# Nose work



## Liz (Oct 2, 2010)

For training? Kikopup is good.


----------



## lily cd re (Jul 23, 2012)

Liz I think she wants specifically places for nosework training. Sorry to say I can't help, but there are some folks here who have done this sport and hopefully they will have suggestions.


----------



## snow0160 (Sep 20, 2016)

Donna Hill is amazing. I watch her videos for SD training. She has a few on scent training. 
Scent training is important in medical alert training. Here is a scent game video:


----------



## pudellvr (Dec 1, 2016)

lily cd re said:


> Liz I think she wants specifically places for nosework training. Sorry to say I can't help, but there are some folks here who have done this sport and hopefully they will have suggestions.

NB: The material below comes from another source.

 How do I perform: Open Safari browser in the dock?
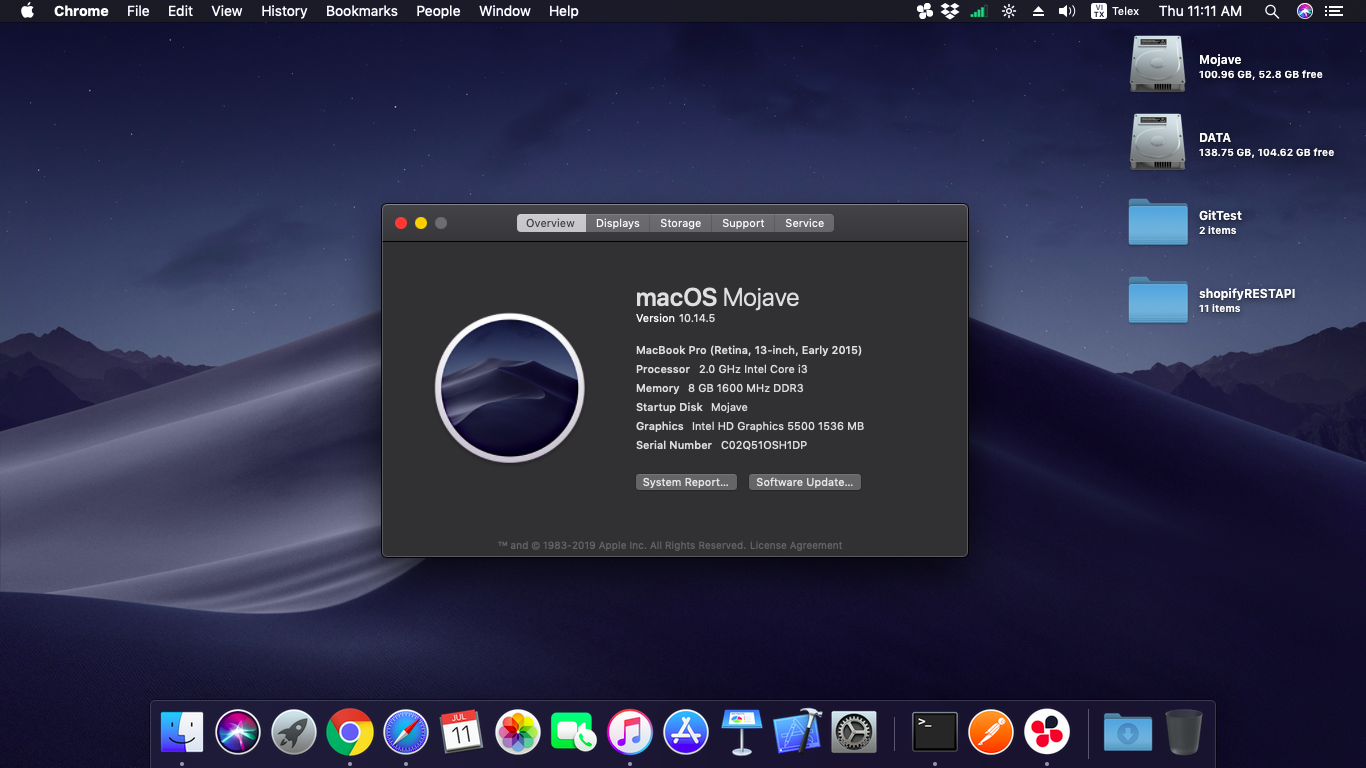[x=406, y=733]
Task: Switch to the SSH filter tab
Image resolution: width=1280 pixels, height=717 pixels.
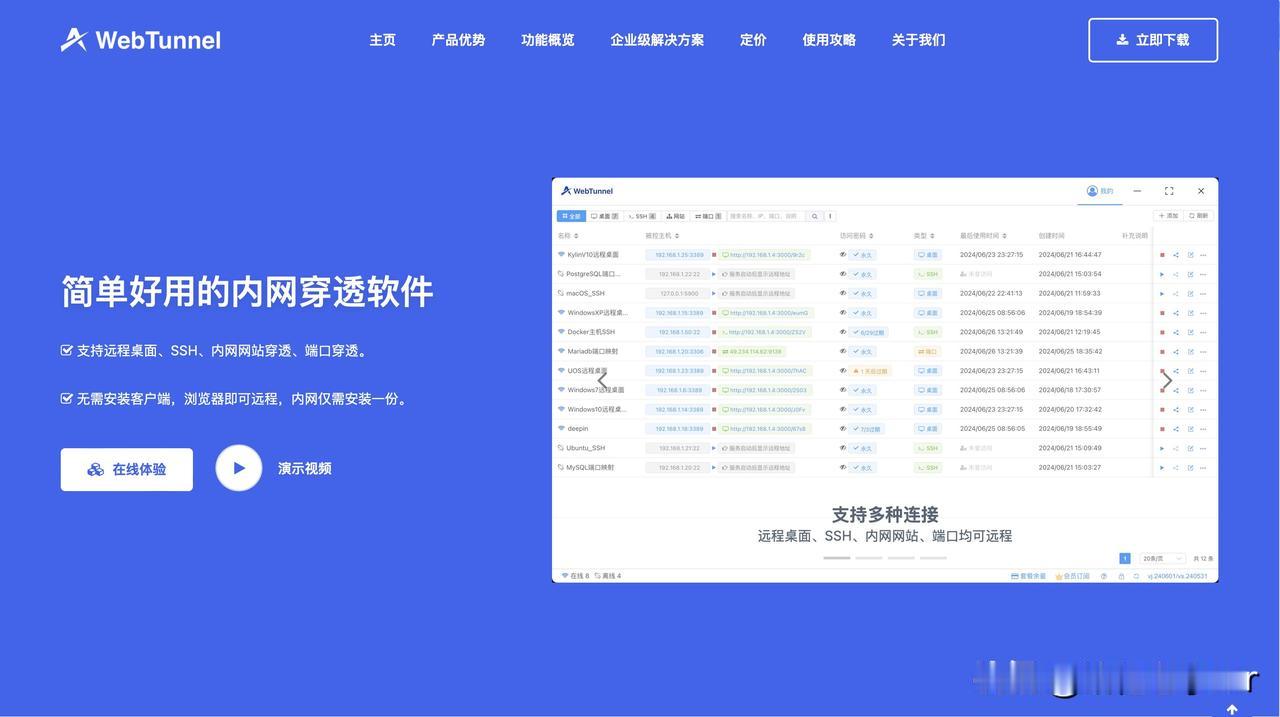Action: click(639, 216)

Nope just looking for videos and online resources. I know Fenzi online academy has classes as well. 


Sent from my iPhone using Tapatalk


----------



## Click-N-Treat (Nov 9, 2015)

The sniff the box with a treat is how I trained Noelle to alert to lows. I paired the treats in the container with the low bg scent, then faded the treats in the container. Noelle picked it up in hours. Then I started offering decoy scents. Eventually, there were 11 decoys and a low BG scent. I never could fool that nose of hers. 

Noelle seems to enjoy nose work, so we may take a class in it.


----------



## Mfmst (Jun 18, 2014)

Noelle could teach the class!


----------



## Click-N-Treat (Nov 9, 2015)

Today she came charging over, stuck her face in mine, took a deep audible SNIFF!!!! and then backed up and pawed my knee. She repeated it four times. I smells magic cookie smell. Mmm! 

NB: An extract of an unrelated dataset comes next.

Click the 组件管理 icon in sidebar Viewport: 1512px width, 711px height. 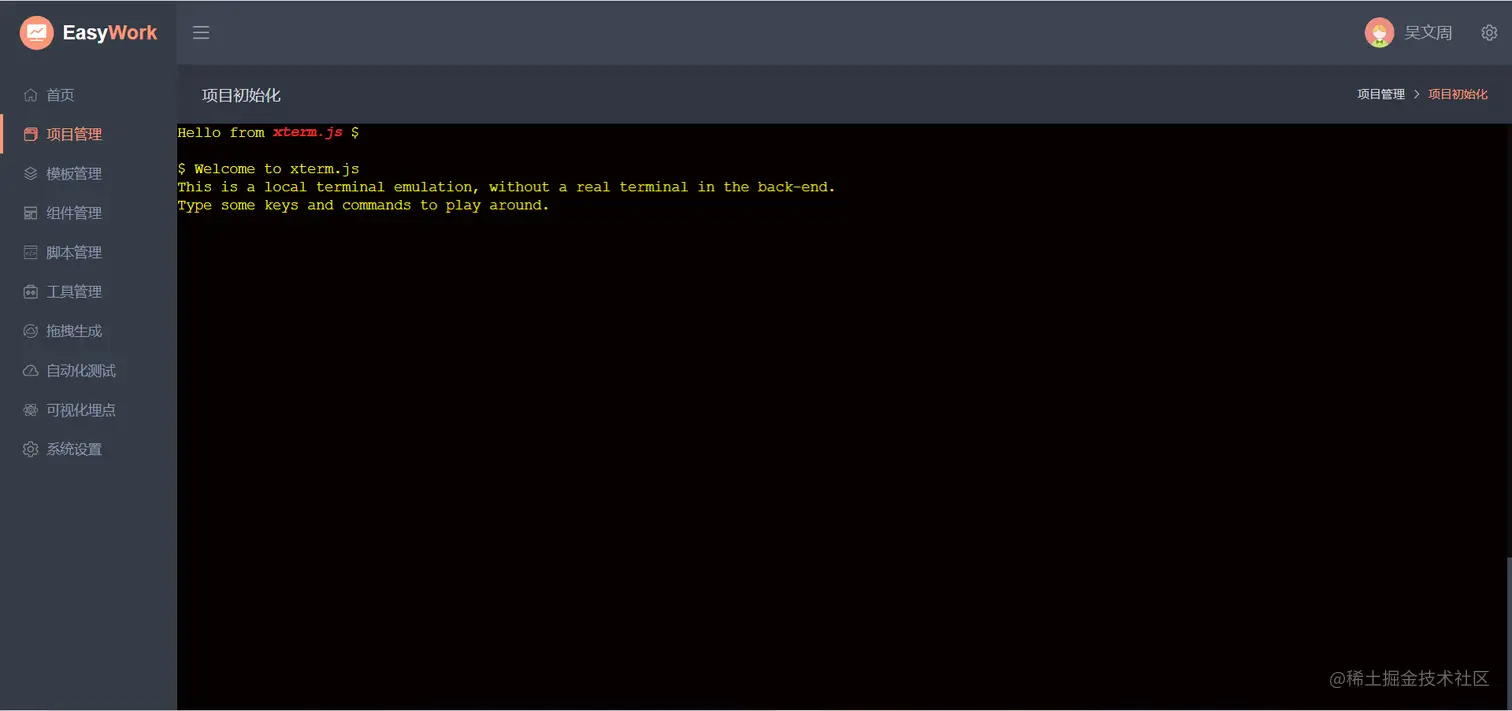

Yeah, so I was low right before dinner. Instead of treating my low, I decided to just eat dinner, and set my insulin pump to give half of my insulin now, and half over the next three hours.

In the middle of dinner, Noelle came charging up and got in my face, and gave another deep audible SNIFF! Now, I'm stupid, and my dog is smart. I'm thinking she wants the food in my bowl. So, I got annoyed. I spent way too much time telling Noelle to leave it and go away, but she kept getting in my face. Finally, she pawed my leg. Then I was like, oh, I'm low. Thanks buddy.

Yes, going low while eating is a thing. Insulin started working before my food digested, so my blood glucose dropped. Poor Noelle was trying to tell me there's a problem and I was too stupid to notice. She got some turkey and I ate fruit snacks. All is well now. 

Scent training was fun for both of us. We are going to start working on leaking insulin pump and high blood sugar next. You smell insulin, tell me! You smell high BG, tell me. She's amazing and very helpful.


----------



## pudellvr (Dec 1, 2016)

Noelle is my hero! I would have loved to have one of her when working on the medical floor w brittle diabetics. Everyone submits to a mandatory breath check!
:adore:


----------



## Click-N-Treat (Nov 9, 2015)

I could just see Noelle jumping in everyone's bed for a snuggle and a sniff test. She's low, he's high, she's fine, his pump set is leaking...

Hilarious! 

A lot of people rely on technology, like the Dexcom Continuous Glucose monitor, which I have prescription for but haven't gotten yet. Honestly, Noelle is my continuous glucose monitor. I had a CGM system and I had a love hate relationship with it. It would beep and be totally wrong in the middle of the night and wake me up. I wanted to smash it with a hammer a few times. Noelle just monitors how things are going while being fuzzy and adorable. I trust her nose more than my glucose meter, more than a Dexcom. If she says I'm low, I'm either heading down fast, or already low. Amazing how well that nose works.


----------



## lily cd re (Jul 23, 2012)

pudellvr said:


> Nope just looking for videos and online resources. I know Fenzi online academy has classes as well.
> 
> 
> Sent from my iPhone using Tapatalk


I am doing a Fenzi tracking class at the moment. I'm a little behind because of my trip, but we are off from class next week so i will catch up. I like their courses.


Sorry I misunderstood your request, but since the thread title was nosework and your request was for online resources I connected the two things too closely.


----------



## pudellvr (Dec 1, 2016)

Lol


Sent from my iPhone using Tapatalk


----------